Helping Your Child Ease Back Into the School Swing

Easing your child back into the swing of their new school schedule can be a challenge for many parents, especially for parents with children with special needs. However, with some planning and practice, it can be an opportunity to model skills that will help your child have a smooth transition.

Research now shows that children will lose two-and-a-half months’ worth of reading skills over the summer (Hernandez, 2011, p.3). According to a study by the Annie E. Casey Foundation, “one in six children who are not reading proficiently in 3rd grade do not graduate high school on time” (Hernandez, 2011, p.3). Research shows these findings especially impact children who come from lower economic status (Hernandez, 2011, p.3). Therefore, planning for the upcoming school year can start in the summer months. You can utilize your community library to help facilitate reading during the summer months. Additionally, you can find cheap books at yard sales and secondhand stores to help keep the costs down.

As the end of the summer comes closer, there are some things you can do to help lessen the stress your children might be feeling about the upcoming new school year. A week or two prior to school starting, you can start preparing for the school routine by changing your child’s bedtime to what time he/she would go to bed during the school year. Additionally, you can set up play dates with familiar school friends. This can help alleviate anxiety by reminding your child that they are not the only one feeling stress by transitioning back to school.

If your child has challenges with separating from you, especially for those entering kindergarten and preschool, parents can set up a reward chart and reward their child for attending school. Additionally, you can read stories like The Kissing Hand by Audrey Penn, Owen and Wemberly Worried by Kevin Henkes, and I Love You All Day Long by Francesca Rusackas. These books can be used as social story and can help calm worries that accompany the transition to kindergarten and preschool.
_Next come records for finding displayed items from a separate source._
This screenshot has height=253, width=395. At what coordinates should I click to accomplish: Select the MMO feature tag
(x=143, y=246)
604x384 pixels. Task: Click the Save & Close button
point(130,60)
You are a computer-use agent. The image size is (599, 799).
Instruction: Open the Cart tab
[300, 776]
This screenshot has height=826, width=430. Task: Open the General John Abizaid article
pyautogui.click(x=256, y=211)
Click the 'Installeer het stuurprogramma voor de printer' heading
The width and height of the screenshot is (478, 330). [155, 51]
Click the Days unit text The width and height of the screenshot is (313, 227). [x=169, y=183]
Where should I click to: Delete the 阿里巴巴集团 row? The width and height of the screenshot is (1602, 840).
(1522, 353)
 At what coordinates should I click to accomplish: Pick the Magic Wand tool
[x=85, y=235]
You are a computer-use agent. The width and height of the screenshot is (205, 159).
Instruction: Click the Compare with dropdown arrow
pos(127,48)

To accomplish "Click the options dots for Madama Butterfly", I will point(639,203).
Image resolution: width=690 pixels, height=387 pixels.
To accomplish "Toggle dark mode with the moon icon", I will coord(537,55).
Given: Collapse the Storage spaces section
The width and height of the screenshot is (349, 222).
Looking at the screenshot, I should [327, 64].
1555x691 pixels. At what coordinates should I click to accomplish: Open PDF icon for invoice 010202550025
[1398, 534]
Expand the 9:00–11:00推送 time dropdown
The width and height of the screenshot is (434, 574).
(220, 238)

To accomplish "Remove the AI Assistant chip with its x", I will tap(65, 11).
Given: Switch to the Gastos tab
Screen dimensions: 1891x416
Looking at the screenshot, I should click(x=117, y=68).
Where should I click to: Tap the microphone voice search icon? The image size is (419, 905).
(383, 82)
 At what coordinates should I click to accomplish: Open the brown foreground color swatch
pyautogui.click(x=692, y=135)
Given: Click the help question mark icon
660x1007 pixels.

Parents of elementary school-age children can contact their child’s teacher 3-5 days prior to the new school year beginning and ask for the first day’s schedule. Once the schedule is provided, parents can make a visual schedule. The schedule does not have to long, but it should include items like getting dressed, catching the school bus, etc. Laminating the visual schedule is recommended as well as attaching an expo marker to it, so that your child can check off the items as the day progresses. This can help calm any anxieties about what will be happening throughout the day. Additionally, for children who have challenges with noise levels and activity levels, you can include relevant details in their visual schedules.

One to two days prior to the first day of school, you can contact your child’s teacher or school administrative staff to see if your child can visit the school. This can be particularly helpful for students entering kindergarten, middle school, and high school because these times are especially difficult for most students. By visiting the school before other students are present, your child can learn the school layout, how to navigate moving from one class to the next, and how to open his/her locker. I would also suggest emailing the teacher to introduce yourself and your child. This email can help your child’s teacher understand any challenges that your child has and help build an alliance with the teacher. This is especially important for children who have an IEP (Individualized Education Plan) or 504 plan (an educational plan that gives students with disabilities individualized help) because their teacher will be a part of their treatment team, which can impact the amount of services provided for these students.

Finally, the transition back to school is something all parents have personally experienced. Therefore, you can validate your child’s anxieties by acknowledging that, like with any new activity, starting a new routine can be hard but, over time, becomes easier and more predictable.

Hernandez, D.J. (2011) Double jeopardy; How third-grade reading skills and poverty influence high school graduation. Baltimore: Annie E. Casey Foundation.